◆ **IHRE AUFGABEN**:
1. Fassen Sie den Absatz aus dem Textauszug zum Positionswechsel, der mit „Den Positionswechsel“ beginnt, knapper zusammen und behalten Sie dabei die wesentlichen Fakten bei.
2. Beantworten Sie anhand des Textauszugs zum Positionswechsel folgende Fragen:
(a) Unter wem stand das alte Militärregime?
(b) Wer wird als starker Mann des neuen Militärregimes genannt?
(c) Wie wird der Positionswechsel gedeutet?
3. Führen Sie den Textauszug zum Positionswechsel im Anschluss an die abschließende Frage fort.

◆ **TEXTAUSZUG**:
Den Positionswechsel – von der Ablehnung des alten Militärregimes unter Mubarak zur Hinwendung zum neuen Militärregime unter dem starken Mann Sisi – deutet die Korrespondentin (oder die Spiegel-online-Redaktion) als »Ruck nach rechts«. Der Leser greift sich an den Kopf. Was besagt das hierzulande als für alles Böse gebräuchliche Schibboleth zur Definition eines mit ›westlichen‹ Begriffen nicht fassbaren gewaltsamen Zustandes?

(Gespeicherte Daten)
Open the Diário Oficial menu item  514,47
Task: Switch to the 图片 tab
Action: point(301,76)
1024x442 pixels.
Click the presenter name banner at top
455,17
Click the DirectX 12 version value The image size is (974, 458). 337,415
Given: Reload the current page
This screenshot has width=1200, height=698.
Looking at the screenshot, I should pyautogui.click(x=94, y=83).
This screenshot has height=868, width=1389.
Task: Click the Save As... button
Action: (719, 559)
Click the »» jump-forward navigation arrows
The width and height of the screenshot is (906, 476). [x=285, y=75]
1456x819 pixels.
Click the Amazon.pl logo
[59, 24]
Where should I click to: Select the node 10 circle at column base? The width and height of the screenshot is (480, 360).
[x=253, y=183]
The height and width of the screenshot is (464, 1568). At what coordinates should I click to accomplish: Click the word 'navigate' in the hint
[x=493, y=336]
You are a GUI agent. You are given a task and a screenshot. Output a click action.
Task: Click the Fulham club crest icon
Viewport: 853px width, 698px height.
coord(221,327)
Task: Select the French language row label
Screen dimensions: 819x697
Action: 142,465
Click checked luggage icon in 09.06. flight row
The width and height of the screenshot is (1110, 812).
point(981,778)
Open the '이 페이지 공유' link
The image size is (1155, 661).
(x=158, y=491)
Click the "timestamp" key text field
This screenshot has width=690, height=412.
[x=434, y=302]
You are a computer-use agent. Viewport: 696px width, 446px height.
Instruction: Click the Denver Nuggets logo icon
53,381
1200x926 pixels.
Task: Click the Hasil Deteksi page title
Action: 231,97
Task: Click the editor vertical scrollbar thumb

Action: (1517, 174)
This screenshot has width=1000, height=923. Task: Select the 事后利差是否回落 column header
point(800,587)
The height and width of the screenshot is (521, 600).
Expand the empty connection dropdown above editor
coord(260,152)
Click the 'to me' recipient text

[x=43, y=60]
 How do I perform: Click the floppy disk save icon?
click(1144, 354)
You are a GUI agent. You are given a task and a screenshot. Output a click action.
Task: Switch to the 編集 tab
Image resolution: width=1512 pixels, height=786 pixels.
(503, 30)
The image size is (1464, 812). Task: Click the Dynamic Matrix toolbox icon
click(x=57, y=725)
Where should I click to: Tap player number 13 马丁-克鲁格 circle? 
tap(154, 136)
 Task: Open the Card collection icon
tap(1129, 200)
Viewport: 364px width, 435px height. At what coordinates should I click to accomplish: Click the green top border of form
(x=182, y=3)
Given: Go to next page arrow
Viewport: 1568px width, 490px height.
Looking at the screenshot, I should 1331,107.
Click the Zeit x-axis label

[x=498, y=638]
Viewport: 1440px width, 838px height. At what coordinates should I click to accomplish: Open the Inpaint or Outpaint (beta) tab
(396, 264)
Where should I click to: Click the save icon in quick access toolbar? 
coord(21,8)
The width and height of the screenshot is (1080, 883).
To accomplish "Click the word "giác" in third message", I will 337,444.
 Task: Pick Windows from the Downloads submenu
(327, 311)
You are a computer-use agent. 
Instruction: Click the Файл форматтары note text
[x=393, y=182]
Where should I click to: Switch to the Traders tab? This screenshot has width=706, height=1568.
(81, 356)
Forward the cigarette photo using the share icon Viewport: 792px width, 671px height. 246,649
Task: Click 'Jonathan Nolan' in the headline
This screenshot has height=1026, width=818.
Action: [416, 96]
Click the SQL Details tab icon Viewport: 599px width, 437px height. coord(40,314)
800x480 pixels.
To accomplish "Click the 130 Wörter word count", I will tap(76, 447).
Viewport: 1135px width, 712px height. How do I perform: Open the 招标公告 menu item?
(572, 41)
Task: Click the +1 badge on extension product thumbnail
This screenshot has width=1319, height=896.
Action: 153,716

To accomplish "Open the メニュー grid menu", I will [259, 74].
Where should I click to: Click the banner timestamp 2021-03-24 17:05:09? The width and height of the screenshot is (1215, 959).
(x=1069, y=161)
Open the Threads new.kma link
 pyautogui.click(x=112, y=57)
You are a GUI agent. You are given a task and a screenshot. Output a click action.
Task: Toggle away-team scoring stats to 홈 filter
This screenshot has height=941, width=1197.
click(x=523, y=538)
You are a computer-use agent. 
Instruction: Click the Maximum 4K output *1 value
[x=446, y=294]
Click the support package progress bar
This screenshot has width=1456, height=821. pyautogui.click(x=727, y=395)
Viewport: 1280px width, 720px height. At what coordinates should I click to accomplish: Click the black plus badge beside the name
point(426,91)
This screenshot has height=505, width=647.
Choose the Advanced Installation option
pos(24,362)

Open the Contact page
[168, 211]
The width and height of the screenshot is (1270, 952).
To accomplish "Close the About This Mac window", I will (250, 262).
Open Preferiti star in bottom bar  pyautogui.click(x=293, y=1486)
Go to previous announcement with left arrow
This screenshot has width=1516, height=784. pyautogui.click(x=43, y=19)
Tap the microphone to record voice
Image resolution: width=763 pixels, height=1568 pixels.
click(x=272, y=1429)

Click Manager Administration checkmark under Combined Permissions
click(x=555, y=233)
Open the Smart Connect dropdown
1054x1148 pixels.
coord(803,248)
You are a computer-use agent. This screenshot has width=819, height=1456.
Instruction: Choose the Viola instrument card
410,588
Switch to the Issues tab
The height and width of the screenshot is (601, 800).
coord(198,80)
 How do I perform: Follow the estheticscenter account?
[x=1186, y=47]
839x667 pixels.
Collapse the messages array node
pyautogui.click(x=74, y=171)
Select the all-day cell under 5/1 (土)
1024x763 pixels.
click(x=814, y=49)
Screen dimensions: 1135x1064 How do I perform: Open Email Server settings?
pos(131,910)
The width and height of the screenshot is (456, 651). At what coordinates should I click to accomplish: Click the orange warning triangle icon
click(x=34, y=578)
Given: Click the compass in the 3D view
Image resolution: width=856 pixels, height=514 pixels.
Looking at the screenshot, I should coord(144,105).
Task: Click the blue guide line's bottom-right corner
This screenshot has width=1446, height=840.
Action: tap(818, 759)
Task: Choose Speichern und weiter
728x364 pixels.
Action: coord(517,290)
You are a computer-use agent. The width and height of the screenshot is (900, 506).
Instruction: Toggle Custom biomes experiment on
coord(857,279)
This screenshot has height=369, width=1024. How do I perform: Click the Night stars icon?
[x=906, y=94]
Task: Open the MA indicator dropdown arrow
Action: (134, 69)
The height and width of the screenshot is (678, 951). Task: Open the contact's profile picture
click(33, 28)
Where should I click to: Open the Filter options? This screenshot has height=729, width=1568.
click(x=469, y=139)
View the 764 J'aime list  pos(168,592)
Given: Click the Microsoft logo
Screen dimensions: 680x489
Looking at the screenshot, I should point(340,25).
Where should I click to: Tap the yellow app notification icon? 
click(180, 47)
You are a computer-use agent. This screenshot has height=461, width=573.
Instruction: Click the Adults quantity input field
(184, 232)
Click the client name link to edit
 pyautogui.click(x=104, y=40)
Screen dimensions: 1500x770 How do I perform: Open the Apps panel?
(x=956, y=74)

◆ **SCHRIFTLICHE ANTWORTEN**:
1. Die Korrespondentin oder die Spiegel-online-Redaktion deutet die Abkehr vom alten Militärregime unter Mubarak und die Hinwendung zum neuen Militärregime unter Sisi als »Ruck nach rechts«. Der Leser reagiert fassungslos. Er fragt, was dieses hierzulande für alles Böse gebräuchliche Schibboleth über einen gewaltsamen Zustand aussagen soll, der mit ›westlichen‹ Begriffen nicht fassbar ist.

2.
(a) Unter Mubarak.
(b) Sisi.
(c) Als »Ruck nach rechts«.

3.
Wenn die im »arabischen Frühling« erblühten Hoffnungen längst verdorrt, die Rebellionen in Ägypten – nicht anders als in Syrien, auch in Tunesien oder Libyen – in Blut und Schrecken mündeten, so hat dies mit einer Bewegung von ›links‹ nach ›rechts‹ nicht das geringste zu tun, selbst dann nicht, wenn man den Begriffen Zwang antut. Im weitesten Sinne wäre noch Säkularismus jeglicher Art mit ›links‹ zu assoziieren, stünde dem historisch nicht der säkulare Nationalismus eines Nasser – in Ägypten lässt sich Sisi bereits als Nachfolger Nassers titulieren – oder der einstigen Baathisten im Irak und Syrien entgegen. Der 2011 vertriebene tunesischer Machthaber Ben Ali gehörte mit seiner Parteitruppe zur »Sozialistischen Internationale«, wäre demnach ›links‹ gewesen. Was die vom ›rechten‹ – im Westen noch immer als ›demokratischer‹ EU-Kandidat gehätschelten – Erdogan gestürzten säkularen Kemalisten in der Türkei betrifft, so handelt es sich nichtsdestoweniger um Protagonisten eines türkischen Nationalismus. Waren/sind die Kemalisten, war ein Bülent Ecevit – er okkupierte anno 1974 Nord-Zypern –, ist die CHP nicht zugleich so ›rechts‹ wie ›links‹?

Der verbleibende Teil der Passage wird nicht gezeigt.